Neste sentido, uma estratégia transatlântica pós-covid não deve ser um sinal de hostilidade a Pequim, o que não quer dizer que não venha a reflectir alguns sinais que reconheçam a necessidade de maior independência estratégica, nomeadamente, na produção e distribuição de material de saúde e farmacêutico.

Não menos relevante, é a intensificação geopolítica – ancorada na Aliança Atlântica – para influenciar um quadro normativo alargado de regulação comercial e um roteiro de procedimentos negociais bastante mais construtivo do que bloqueador de soluções globais.

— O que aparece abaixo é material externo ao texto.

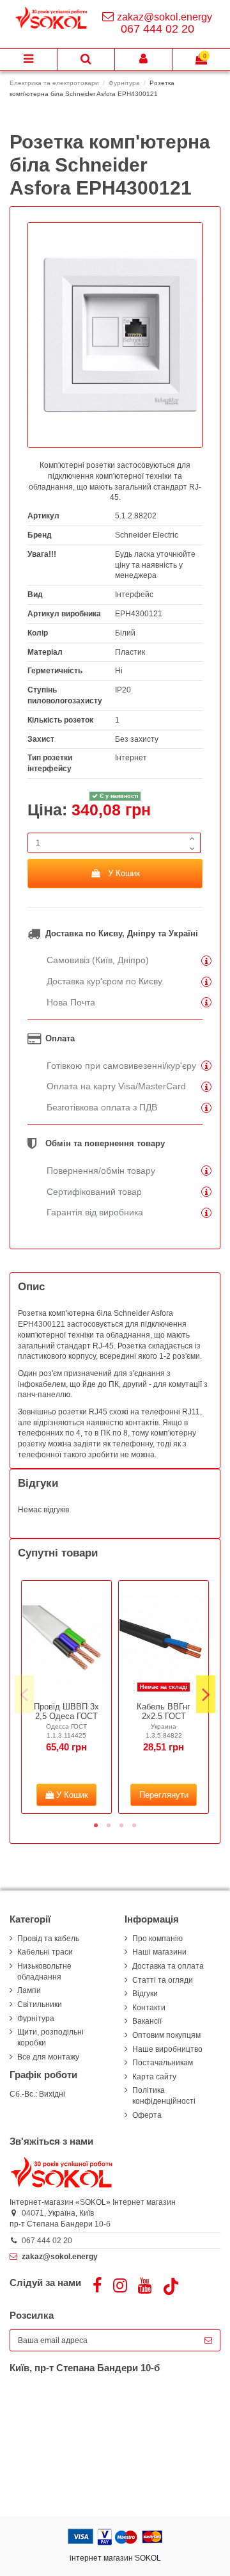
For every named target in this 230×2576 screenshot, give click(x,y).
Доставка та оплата (168, 1966)
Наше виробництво (167, 2049)
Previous (24, 1694)
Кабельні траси (45, 1952)
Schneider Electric (146, 535)
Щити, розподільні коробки (50, 2037)
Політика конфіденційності (163, 2096)
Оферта (147, 2115)
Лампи (29, 1990)
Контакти (148, 2007)
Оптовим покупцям (166, 2035)
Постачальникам (162, 2062)
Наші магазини (159, 1952)
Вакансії (147, 2021)
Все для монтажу (48, 2056)
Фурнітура (35, 2018)
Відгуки (145, 1993)
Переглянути (163, 1795)
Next (205, 1694)
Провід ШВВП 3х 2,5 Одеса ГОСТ (66, 1712)
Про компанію (157, 1938)
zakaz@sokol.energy (164, 17)
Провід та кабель (48, 1938)
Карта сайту (154, 2076)
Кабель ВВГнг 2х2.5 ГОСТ (163, 1712)
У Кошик (124, 873)
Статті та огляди (162, 1980)
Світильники (39, 2004)
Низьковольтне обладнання (44, 1971)
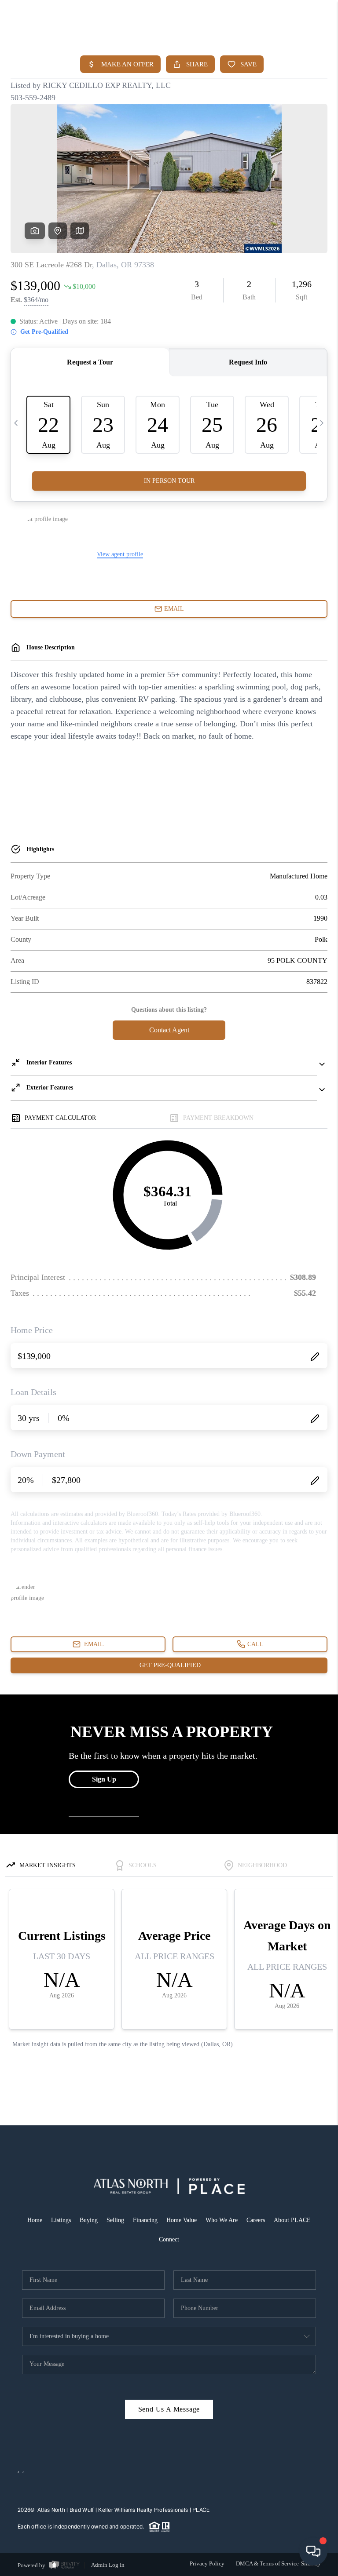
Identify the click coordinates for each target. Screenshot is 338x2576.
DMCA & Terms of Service (267, 2563)
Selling (115, 2220)
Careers (255, 2220)
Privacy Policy (207, 2563)
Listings (61, 2220)
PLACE (200, 2510)
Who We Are (222, 2220)
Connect (169, 2239)
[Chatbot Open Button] (313, 2551)
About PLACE (292, 2220)
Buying (89, 2220)
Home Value (181, 2220)
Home (34, 2220)
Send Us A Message (169, 2409)
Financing (145, 2220)
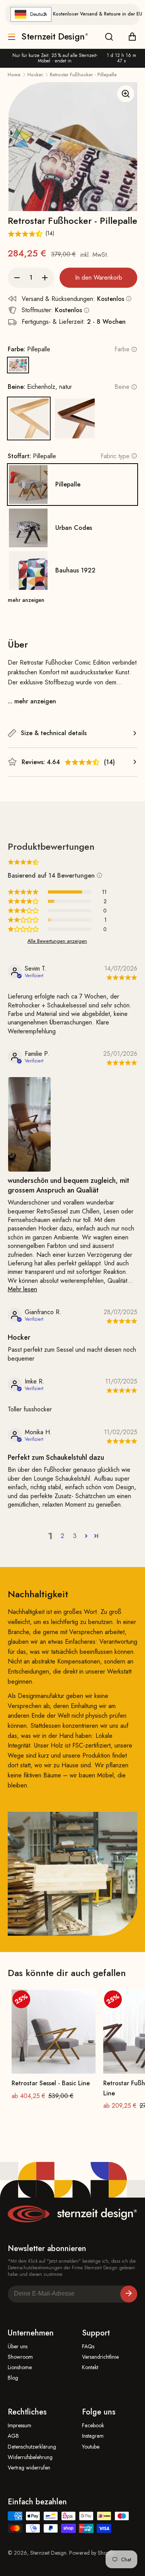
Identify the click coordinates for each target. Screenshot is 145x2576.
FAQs (88, 2346)
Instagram (93, 2436)
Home (14, 74)
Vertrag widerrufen (29, 2467)
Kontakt (90, 2367)
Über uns (17, 2346)
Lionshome (20, 2367)
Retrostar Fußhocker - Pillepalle (83, 74)
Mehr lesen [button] (22, 1289)
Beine (122, 386)
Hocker (35, 74)
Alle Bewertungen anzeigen (57, 940)
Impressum (19, 2425)
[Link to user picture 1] (29, 1124)
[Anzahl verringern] (17, 278)
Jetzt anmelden (128, 2294)
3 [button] (75, 1535)
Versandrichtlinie (100, 2357)
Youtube (90, 2447)
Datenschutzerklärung (32, 2447)
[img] (120, 977)
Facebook (93, 2425)
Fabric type (115, 456)
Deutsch (38, 14)
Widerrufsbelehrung (30, 2457)
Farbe (122, 349)
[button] (82, 762)
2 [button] (62, 1535)
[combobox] (30, 14)
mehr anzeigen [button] (26, 600)
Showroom (20, 2357)
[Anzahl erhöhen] (45, 278)
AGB (13, 2436)
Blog (13, 2378)
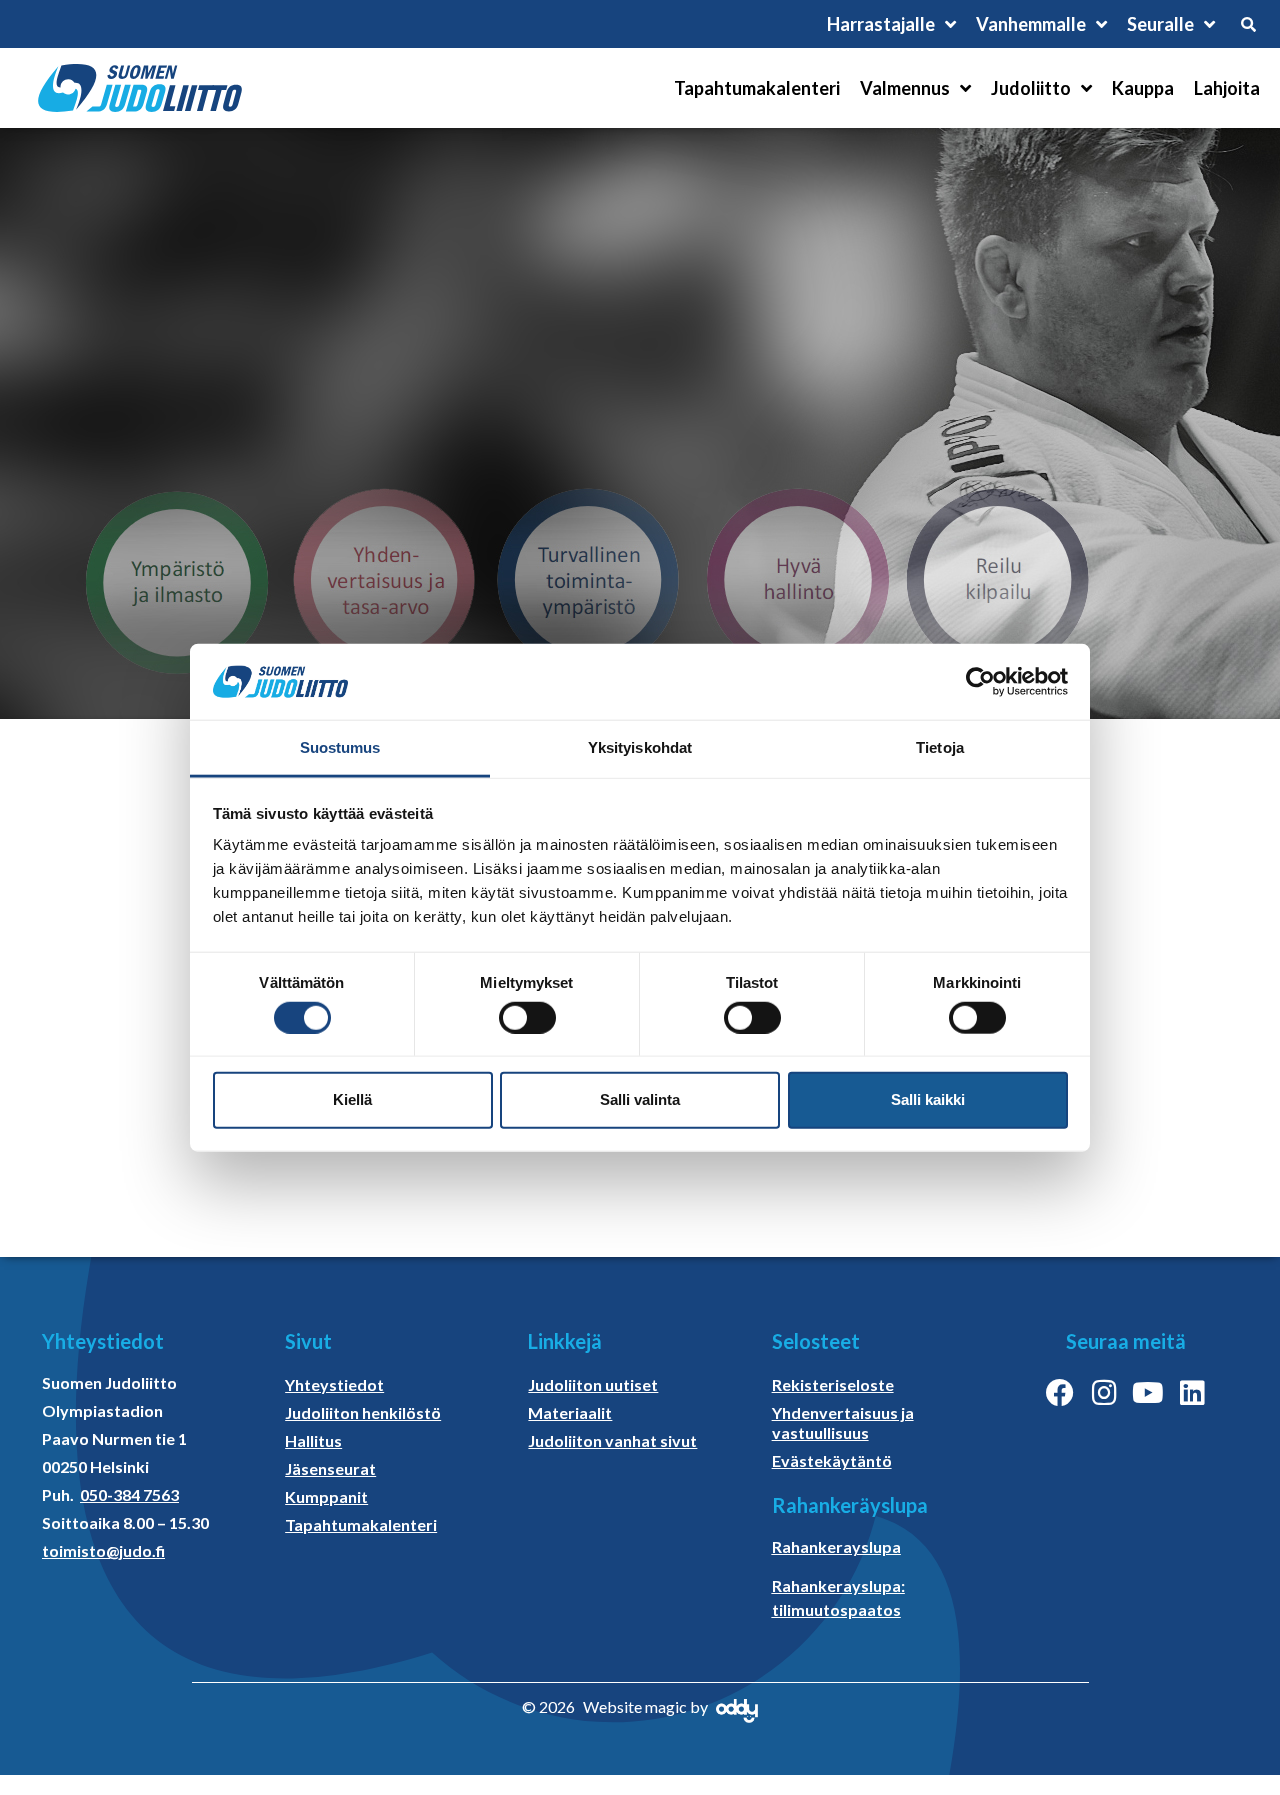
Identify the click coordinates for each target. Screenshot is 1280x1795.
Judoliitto (1031, 88)
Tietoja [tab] (940, 747)
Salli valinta (640, 1099)
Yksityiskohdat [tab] (640, 747)
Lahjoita (1227, 88)
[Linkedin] (1192, 1393)
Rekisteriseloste (833, 1384)
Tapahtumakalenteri (757, 88)
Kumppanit (326, 1496)
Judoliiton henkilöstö (363, 1412)
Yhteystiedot (334, 1384)
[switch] (527, 1017)
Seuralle (1160, 24)
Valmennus (905, 88)
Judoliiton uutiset (593, 1384)
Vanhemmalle (1031, 24)
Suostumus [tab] (340, 747)
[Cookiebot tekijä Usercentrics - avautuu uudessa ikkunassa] (980, 682)
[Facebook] (1060, 1393)
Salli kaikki (928, 1099)
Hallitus (313, 1440)
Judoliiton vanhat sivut (612, 1440)
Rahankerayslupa (836, 1546)
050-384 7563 (129, 1494)
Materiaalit (570, 1412)
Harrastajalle (881, 24)
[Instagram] (1104, 1393)
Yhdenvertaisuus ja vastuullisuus (843, 1422)
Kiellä (352, 1099)
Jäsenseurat (330, 1468)
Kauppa (1143, 88)
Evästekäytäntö (832, 1460)
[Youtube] (1148, 1393)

Com efeito, a partir dos traumas pandémico e climático pode haver margem para reconstruir uma plataforma de trabalho transatlântico que faça pontes com Pequim, nomeadamente na frente tecnológica o que exige a consolidação de uma relação política mais estreita entre Bruxelas e Washington.

A China ocupará, pois, o centro do novo relacionamento entre as duas margens do Atlântico em todos os domínios, incluindo o da segurança. E aqui a UE não tem muito tempo a perder para tentar vencer as suas manifestas divergências de interesses e de visões.

Importa ainda sublinhar, que a declaração conjunta da última cimeira da NATO, em 2019, continha pela primeira vez uma referência à China, considerando o seu “comportamento geopolítico” como um “novo facto” da ordem internacional. Por outras palavras, a NATO ainda está a reflectir sobre como se deverá adaptar aos exigentes desafios estratégicos que o Ocidente tem pela frente — a ascensão nada pacífica da China à escala global, para além do regresso de uma Rússia igualmente revisionista.

Corre então a Europa o risco de se tornar irrelevante, deixando-se emparedar entre a rivalidade sino-americana? Não necessariamente. Mas, para tal, precisa de trabalhar os termos de uma nova relação transatlântica, que devia ter dois vectores: materialização de um novo modelo económico global mais resiliente, com diversificação das cadeias de abastecimento e regulado por uma estrutura de governança adequada aos tempos modernos; e manutenção da NATO como aliança militar nuclear, mas com a sua acção a ser reforçada por um fórum político transatlântico com competências para responder aos desafios emergentes.

Acresce, que num contexto de volatilidade agravada, a Europa mostrou-se desamparada nas questões de segurança. A Alemanha, vendo que a UE não avança no plano militar, está ela própria a criar um exército europeu. E, já se debate internamente, se deve ou não ter armas nucleares!

Para a UE se fortalecer deverá tirar partido das duas oportunidades que o sistema internacional lhe oferece: o reforço financeiro e militar da NATO vindo dos dois lados do Atlântico; e gerir a abertura de democracias asiáticas, especialmente a Índia, para a criação de novas parcerias estratégicas sem esquecer a cooperação com África.

A nova agenda transatlântica é imprescindível à coesão europeia e à superação de vários desafios do novo paradigma da globalização. É também um contributo para ajudar os EUA, que precisa mais do que nunca que as alianças funcionem. Talvez seja esta a grande oportunidade para a relação transatlântica, mas, sobretudo, para a própria UE, permitindo que consiga ultrapassar as suas fraquezas, as suas rivalidades internas, as suas ilusões.

A Administração Biden vai trazer maior clareza e menos tensão às relações transatlânticas e à NATO, que continua a ser essencial para a segurança e defesa internacionais. Com mais ou menos sucesso muita da política internacional relevante passará por Lisboa nos próximos meses.